Transport. Appel à la grève de 5 syndicats pour les 500 000 chauffeurs routiers

Publié le par Carland

Les quelque 500 000 salariés du transport routier de marchandise et de la logistique sont appelés à une grève à partir du 13 décembre à 21h30, à l'appel de cinq syndicats (CGT, CFDT, FO, CFE-CGC, CFTC) pour réclamer des revalorisations de salaire au patronat.


Pas d'opérations escargots


Les achats de Noël vont-ils être perturbés par une grève des chauffeurs routiers, qui doit démarrer le 13 décembre?

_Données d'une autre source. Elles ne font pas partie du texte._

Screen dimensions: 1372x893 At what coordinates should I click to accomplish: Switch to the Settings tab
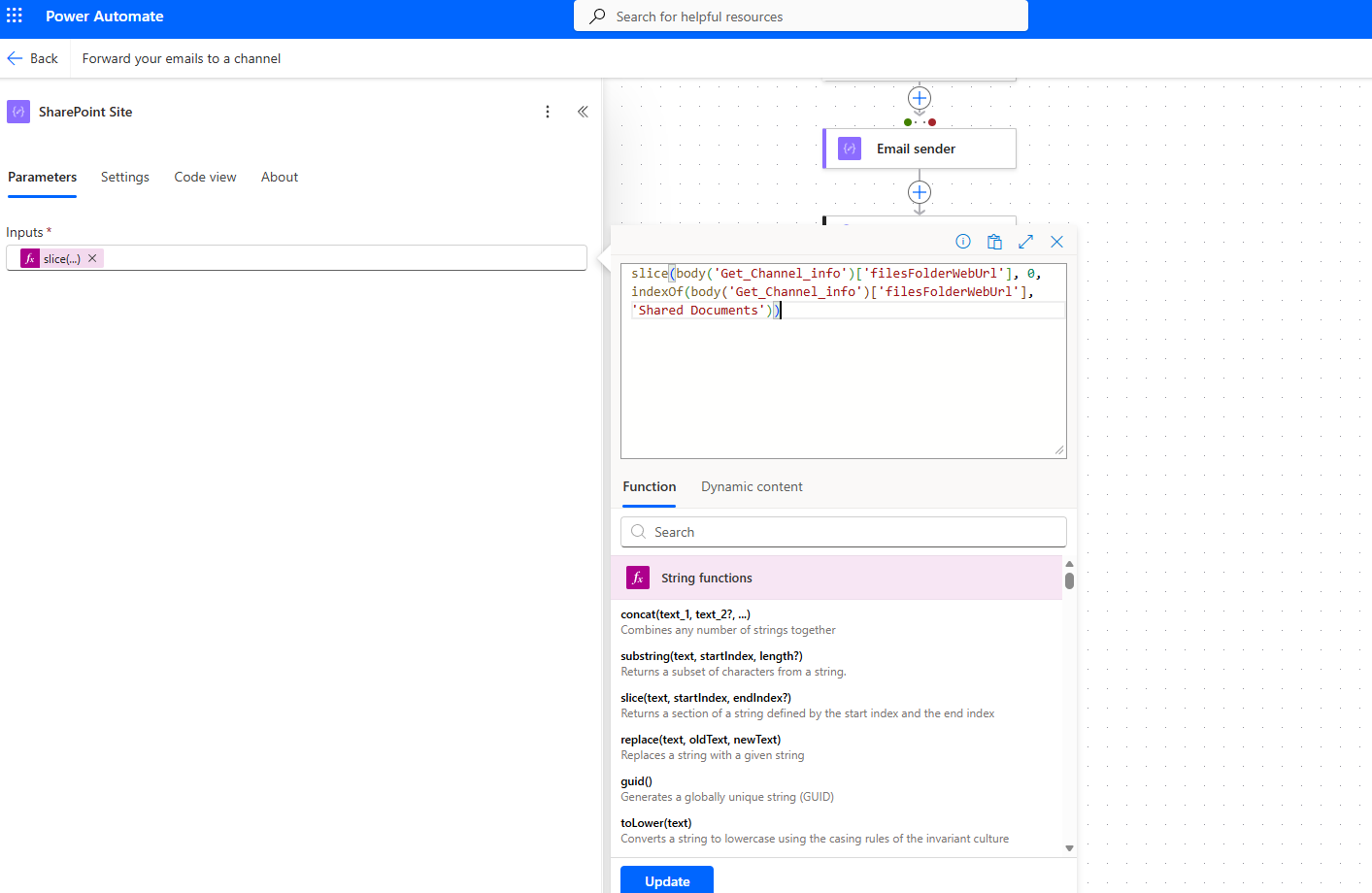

Toujours est-il que les modalités d'action ne devraient pas comporter d'opérations escargot sur les routes ou ni de blocages aux péages, mais des opérations de blocage d'entrepôts de marchandises, y compris de denrées périssables et des plateformes de la grande distribution.

Revendications salariales

Les syndicats de chauffeurs routiers réclament le passage à un salaire de 10 euros brut de l'heure pour les salariés au coefficient le plus élevé, 4% d'augmentation pour les maîtrises et les cadres et 4% pour l'augmentation des frais de déplacement, ainsi qu'un 13e mois pour tous, une grille d'ancienneté identique pour tous et l'ouverture d'un calendrier social comportant notamment la mise en place d'une mutuelle pour la branche.
"On est dans une profession complètement paupérisée et en janvier mécaniquement lorsque le Smic sera revalorisé, l'intégralité de la grille salariale des routiers sera en dessous du Smic", a déclaré Maxime Dumont, secrétaire général de l'Union fédérale CFDT transports, principal syndicat du secteur lors d'une conférence de presse à Paris.

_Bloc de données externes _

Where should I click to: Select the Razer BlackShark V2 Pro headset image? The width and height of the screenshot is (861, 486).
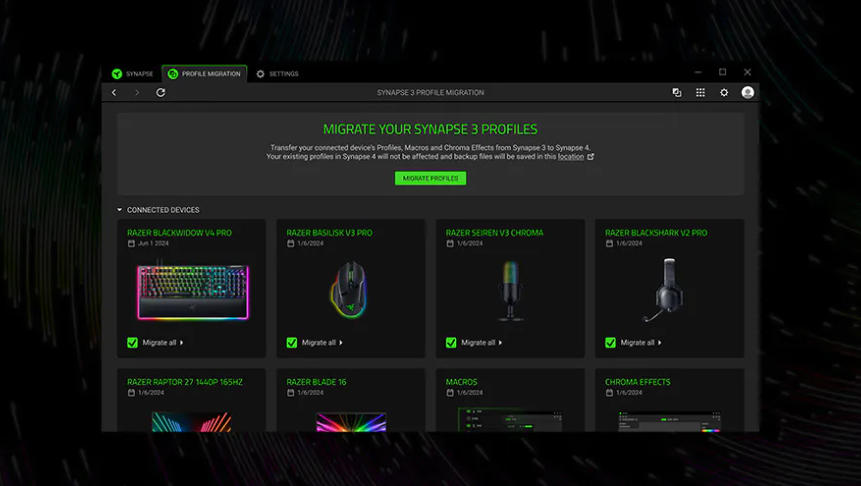[x=669, y=291]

Le salaire moyen mensuel à l'embauche était de 1.300 euros brut.

Ras le bol

"Notre action cible le transport routier de marchandise, car il n'y a eu aucune augmentation depuis deux ans", ajoute Thierry Douine, président de la CFTC transports routiers. Et contrairement à ce que disait le patronat, les suppressions massives d'emploi "n'ont pas eu lieu. Il n'y a plus d'embauche, c'est vrai, mais dire que des pans entiers ont disparu, c'est faux", a-t-il encore dit.

"Nous sommes dans un ras-le-bol total, mais nous n'appelons pas à des blocages des routes, car sinon nous risquons de perdre notre permis de conduire, qui est aussi notre permis de travail", explique M. Dumont, selon qui le dernier mouvement chez les routiers avec une telle unité remonte à novembre 1997.